Titre : L'insupportable attente
Auteur : Lorelei (Participant.e 18)
Pour : MoustiCat (Participant.e 22)
Fandom : Our flag means death
Persos/Couple : Ed/Stede
Rating : T
Disclaimer : Our Flag Means Death appartient à David Jenkins
Prompt : Ce qu’a pu imaginer Ed en ne voyant pas Stede le rejoindre ép.9, avant de se résoudre à partir sans lui, les conclusions qu’il en a tirées et ce qu’il ressent à cet égard, comment cela l’a amené à rendosser le rôle de Barbe Noire dont il cherchait jusque-là à se débarrasser.

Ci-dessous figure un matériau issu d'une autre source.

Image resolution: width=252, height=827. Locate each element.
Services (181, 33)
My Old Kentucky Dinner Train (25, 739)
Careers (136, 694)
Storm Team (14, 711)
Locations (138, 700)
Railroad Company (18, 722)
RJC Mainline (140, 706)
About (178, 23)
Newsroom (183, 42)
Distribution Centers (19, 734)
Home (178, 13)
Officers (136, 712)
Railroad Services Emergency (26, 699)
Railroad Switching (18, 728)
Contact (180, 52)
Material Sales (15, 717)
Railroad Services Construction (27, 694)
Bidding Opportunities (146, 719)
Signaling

- Peut revenir sur leur relation et l’importance qu’elle a prise pour lui. S’est-il d’abord inquiété que Stede ait pu avoir un souci ? Pourquoi ne pas être retourné au camp pour le trouver ? A-t-il su pour Chauncey ? Comment en est-il venu à l’idée que Stede l’avait finalement abandonné et était parti sans lui ? Et comment pense-t-il qu’il ait pu réussir, techniquement parlant ? Aurait-il repéré des canots abandonnés, quelque part, que Stede aurait pu prendre ?

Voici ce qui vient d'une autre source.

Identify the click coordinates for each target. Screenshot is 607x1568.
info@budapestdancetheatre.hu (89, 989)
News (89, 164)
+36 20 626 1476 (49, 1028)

La mer était d'un calme parfait, idéal pour fuir sur la barque qu'Ed leur avait trouvée. Le moment était venu, celui du nouveau départ, qu'Ed avait attendu toute sa vie sans même le savoir, parce qu'il croyait ne pas lui avoir droit.

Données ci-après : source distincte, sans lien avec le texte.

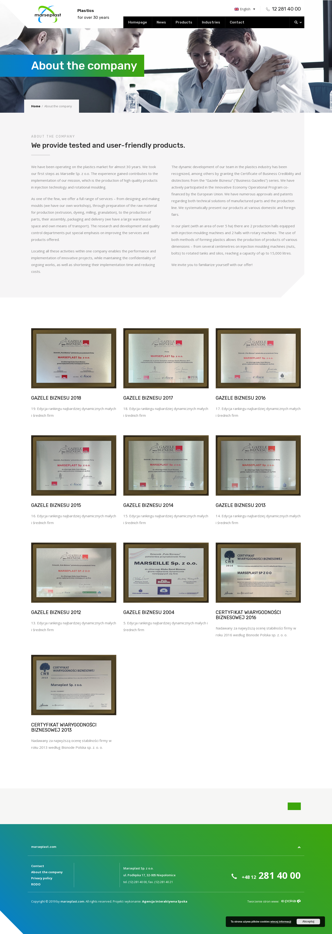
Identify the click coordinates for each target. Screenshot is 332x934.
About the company (47, 872)
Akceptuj (308, 921)
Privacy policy (41, 878)
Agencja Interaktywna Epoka (164, 901)
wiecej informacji (280, 921)
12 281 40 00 (283, 9)
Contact (37, 866)
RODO (36, 884)
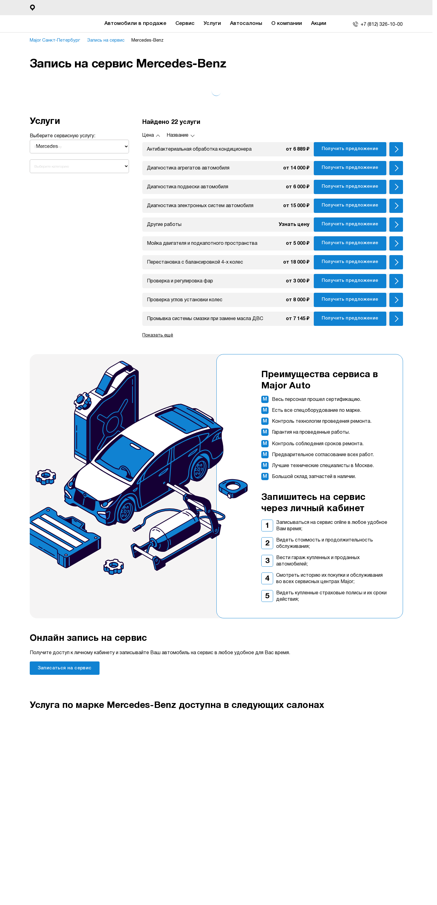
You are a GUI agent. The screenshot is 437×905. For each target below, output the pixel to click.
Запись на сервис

Stede lui avait appris ça, que tout le monde avait droit au bonheur, même un monstre comme lui. Ed avait mit longtemps à se laisser convaincre. Après des années à s'être entendu cracher le contraire au visage, c'était encore dur d'y croire, mais il n'avait qu'à croiser le doux regard de Stede pour que ses doutes s'envolent. Stede avait cet effet sur lui. Il faisait battre son cœur si vite qu'Ed en avait le tournis. De toutes petites choses qui l'auraient agacé chez un autre faisait naître au fond de son estomac quelque chose qui n'avait rien à voir avec la noirceur qui y rôdait habituellement. Ed aimait tout chez Stede, sa douceur, ses rêveries, sa capacité à garder toujours la tête dans les nuages et à penser avec son cœur, ses robes de chambres en soie et ses souliers vernis. Et ce baiser, quelles journées et quelles nuits il promettait ! Ed n'avait pas le talent de Stede avec les mots, mais s'il devait le comparer à quelque chose, ce serait à une nuit comme celle-là, fraîche et calme, avec la promesse d'une journée magnifique.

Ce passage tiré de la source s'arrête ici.